O teatro de revista foi, tradicionalmente, aquele que maior ânimo deu ao público durante os tempos difíceis. A limitação de público devido ao covid19, pode vir a ‘matar’ a revista?
Em Portugal há um enorme preconceito contra o Teatro de Revista, em qualquer género de Teatro que tenha público e que se agravou drasticamente com esta terrível situação.
O Teatro Comercial é mal visto pelos órgãos do poder e até pela imprensa, que também enferma desse preconceito ideológico.
Quais são as medidas que o Governo tem/devia implementar no imediato para ajudar o sector?
Muitas medidas poderiam ser feitas sobretudo em vez de anunciarem milhões, darem trabalho aos nossos criadores e artistas através da rádio, da televisão. Sensibilizar os diretores de programas.
Levantaria por certo o nível dos programas e daria trabalho a muitos artistas portugueses de várias áreas do espetáculo.
Filipe La Féria é conhecido por se ‘reinventar’ perante as dificuldades. Consegue ver na pandemia de covid19 e na crise associada uma ‘nova oportunidade’?
Não consigo e pelas razões expostas penso que é completamente impossível. Não são os restaurantes os hotéis e o turismo as principais vítimas.
Irá passar muito tempo até o público voltar as salas de espetáculo. Veja o que acontece em toda a Europa e na América onde os teatros estão todos encerrados.
Uma das medidas que acionou foi o aluguer do Teatro Politeama para receber qualquer tipo de evento como festas de empresas, concertos e espetáculos. Que outras ideias/projectos poderá ainda apresentar para ajudar o Politeama nesta altura?
A crise está instalada em todos os sectores.
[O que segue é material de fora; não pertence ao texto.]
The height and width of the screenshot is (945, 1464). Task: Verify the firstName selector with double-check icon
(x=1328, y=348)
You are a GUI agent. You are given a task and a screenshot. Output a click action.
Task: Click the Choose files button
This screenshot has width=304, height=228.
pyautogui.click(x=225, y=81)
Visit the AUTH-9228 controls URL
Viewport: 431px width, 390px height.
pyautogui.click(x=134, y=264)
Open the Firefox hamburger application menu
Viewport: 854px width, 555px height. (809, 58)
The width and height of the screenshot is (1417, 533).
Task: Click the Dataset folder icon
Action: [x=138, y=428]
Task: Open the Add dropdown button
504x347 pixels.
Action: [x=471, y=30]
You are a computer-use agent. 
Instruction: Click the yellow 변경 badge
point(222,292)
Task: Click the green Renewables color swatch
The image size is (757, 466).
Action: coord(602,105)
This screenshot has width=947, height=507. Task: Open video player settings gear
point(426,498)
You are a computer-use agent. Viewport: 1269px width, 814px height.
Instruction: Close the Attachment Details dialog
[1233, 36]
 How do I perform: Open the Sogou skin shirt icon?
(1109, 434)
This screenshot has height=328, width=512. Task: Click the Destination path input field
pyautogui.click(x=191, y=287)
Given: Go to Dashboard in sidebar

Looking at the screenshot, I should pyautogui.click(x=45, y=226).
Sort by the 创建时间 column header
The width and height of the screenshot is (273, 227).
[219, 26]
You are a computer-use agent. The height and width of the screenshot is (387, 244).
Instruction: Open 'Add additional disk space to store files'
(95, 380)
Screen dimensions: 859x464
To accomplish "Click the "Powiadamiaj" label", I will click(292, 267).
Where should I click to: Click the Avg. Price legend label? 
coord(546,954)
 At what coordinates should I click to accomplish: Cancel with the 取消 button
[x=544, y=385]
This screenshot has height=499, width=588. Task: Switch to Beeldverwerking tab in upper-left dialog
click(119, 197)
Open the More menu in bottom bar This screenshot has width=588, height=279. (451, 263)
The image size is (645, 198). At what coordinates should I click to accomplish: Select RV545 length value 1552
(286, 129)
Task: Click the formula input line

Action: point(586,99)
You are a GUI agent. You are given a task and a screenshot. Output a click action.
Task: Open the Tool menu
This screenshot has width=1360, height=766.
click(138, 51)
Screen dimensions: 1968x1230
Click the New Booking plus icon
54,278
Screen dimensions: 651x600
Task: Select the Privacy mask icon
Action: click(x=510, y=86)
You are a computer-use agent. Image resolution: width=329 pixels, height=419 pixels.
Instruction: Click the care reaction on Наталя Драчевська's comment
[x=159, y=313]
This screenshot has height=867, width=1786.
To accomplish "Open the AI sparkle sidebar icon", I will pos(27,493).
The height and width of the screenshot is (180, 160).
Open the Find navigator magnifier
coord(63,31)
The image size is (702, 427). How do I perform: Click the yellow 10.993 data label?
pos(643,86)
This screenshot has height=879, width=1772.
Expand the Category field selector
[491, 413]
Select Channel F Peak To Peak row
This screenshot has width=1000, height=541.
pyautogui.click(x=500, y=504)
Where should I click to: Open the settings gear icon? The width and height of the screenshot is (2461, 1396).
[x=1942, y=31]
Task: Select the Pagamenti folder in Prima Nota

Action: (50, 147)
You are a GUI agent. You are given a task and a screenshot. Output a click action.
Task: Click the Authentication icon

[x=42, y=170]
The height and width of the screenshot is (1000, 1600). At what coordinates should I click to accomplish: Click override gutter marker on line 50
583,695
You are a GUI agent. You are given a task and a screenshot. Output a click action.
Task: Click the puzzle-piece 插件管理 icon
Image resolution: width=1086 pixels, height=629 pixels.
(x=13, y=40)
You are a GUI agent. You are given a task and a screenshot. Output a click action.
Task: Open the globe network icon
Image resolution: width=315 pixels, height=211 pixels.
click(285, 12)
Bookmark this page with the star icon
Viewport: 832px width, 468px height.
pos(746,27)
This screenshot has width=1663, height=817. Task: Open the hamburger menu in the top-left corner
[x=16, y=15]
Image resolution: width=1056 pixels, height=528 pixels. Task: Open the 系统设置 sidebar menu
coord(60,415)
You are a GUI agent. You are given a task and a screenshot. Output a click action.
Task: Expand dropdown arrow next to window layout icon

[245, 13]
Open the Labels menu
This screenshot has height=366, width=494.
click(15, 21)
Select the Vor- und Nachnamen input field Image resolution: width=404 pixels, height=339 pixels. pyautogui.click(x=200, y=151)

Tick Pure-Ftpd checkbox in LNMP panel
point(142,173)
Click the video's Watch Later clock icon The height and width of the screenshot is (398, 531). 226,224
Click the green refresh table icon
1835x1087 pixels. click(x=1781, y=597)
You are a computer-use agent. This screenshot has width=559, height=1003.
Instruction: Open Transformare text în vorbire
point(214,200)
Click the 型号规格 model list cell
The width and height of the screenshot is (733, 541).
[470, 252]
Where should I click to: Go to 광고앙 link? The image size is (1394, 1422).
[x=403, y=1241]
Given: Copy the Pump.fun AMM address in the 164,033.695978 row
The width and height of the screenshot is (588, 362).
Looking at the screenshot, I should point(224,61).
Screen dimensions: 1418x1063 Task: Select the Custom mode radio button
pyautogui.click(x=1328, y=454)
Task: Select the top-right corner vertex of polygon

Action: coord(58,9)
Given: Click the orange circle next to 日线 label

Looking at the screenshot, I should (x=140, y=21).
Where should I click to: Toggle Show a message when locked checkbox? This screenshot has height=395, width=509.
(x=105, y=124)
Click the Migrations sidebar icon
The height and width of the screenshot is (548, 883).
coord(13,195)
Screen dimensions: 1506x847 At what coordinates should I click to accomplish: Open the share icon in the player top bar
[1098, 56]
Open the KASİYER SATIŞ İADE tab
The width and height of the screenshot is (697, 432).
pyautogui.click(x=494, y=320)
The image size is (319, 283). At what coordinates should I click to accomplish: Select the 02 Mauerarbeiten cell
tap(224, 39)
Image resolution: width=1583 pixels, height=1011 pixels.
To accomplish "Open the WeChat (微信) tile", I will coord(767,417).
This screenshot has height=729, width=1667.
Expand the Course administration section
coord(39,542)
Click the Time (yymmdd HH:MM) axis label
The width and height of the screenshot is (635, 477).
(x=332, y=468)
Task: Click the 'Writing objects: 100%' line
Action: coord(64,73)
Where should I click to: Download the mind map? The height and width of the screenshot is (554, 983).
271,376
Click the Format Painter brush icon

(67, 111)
As empresas que habitualmente realizam esses eventos também se defrontam com o mesmo problema.
Mas o Politeama está aberto a todo o género de iniciativas desde programas de televisão, rodagem de filmes, aluguer de guarda-roupa. É um espaço multifacetado e com infinitas possibilidades e temos o palco e a sala tecnicamente mais bem apetrechada de todo o país.
Qual é o espectáculo que ainda lhe falta levar ao palco?
Faltam muitos. Tenho o “Espero por ti no Politeama” pronto e não desisti de levar a cena o Musical Laura que também tive que adiar e que é um dos projetos que mais anseio fazer sobre a grande actriz Laura Alves.
Onde vai procurar a coragem para não desistir ao longo de todos estes anos?
A minha paixão pelo Teatro. A vida não basta sem a Arte. Sem Cultura, Portugal é um sítio. Um país não existe sem cultura.
Na sua perspectiva, alguma vez voltaremos ao ‘normal’ dos tempos antes do covid19?
Temos que ter fé e perseverança. O Covid-19 só será ultrapassado com a descoberta da vacina ou de um tratamento eficaz. O mundo todo espera ansioso. Tenho esperança na ciência. Centenas de laboratórios procuram a cura.
O ser humano sempre venceu as maiores provações, mas penso que o ser humano terá que mudar radicalmente a sua forma de viver e tornar-se mais humano, mais fraterno, sem a obsessão louca do dinheiro, sem este correr para o nada, para a vertigem, para o abismo.
Vai ser quase impossível, mas eu acredito na bondade do coração dos homens.
Uma réstia de luz surgiu recentemente, quando o espectáculo «Severa – O Musical» e «100 Amália» recebeu, no passado dia 12 de novembro, o prémio de Artes e Espetáculos da Voz do Operário na 4.ª Gala de Fado.
Filipe La Féria dedicou o prémio «a todos os Artistas, Atores, Cantores, Músicos que pela sua paixão ao Teatro e ao Fado, oferecem ao público a sua Arte e as suas vidas.
Neste momento de dor e incerteza em relação ao que vivemos faz-nos bem ao coração saber que o nosso trabalho é por alguns considerado.»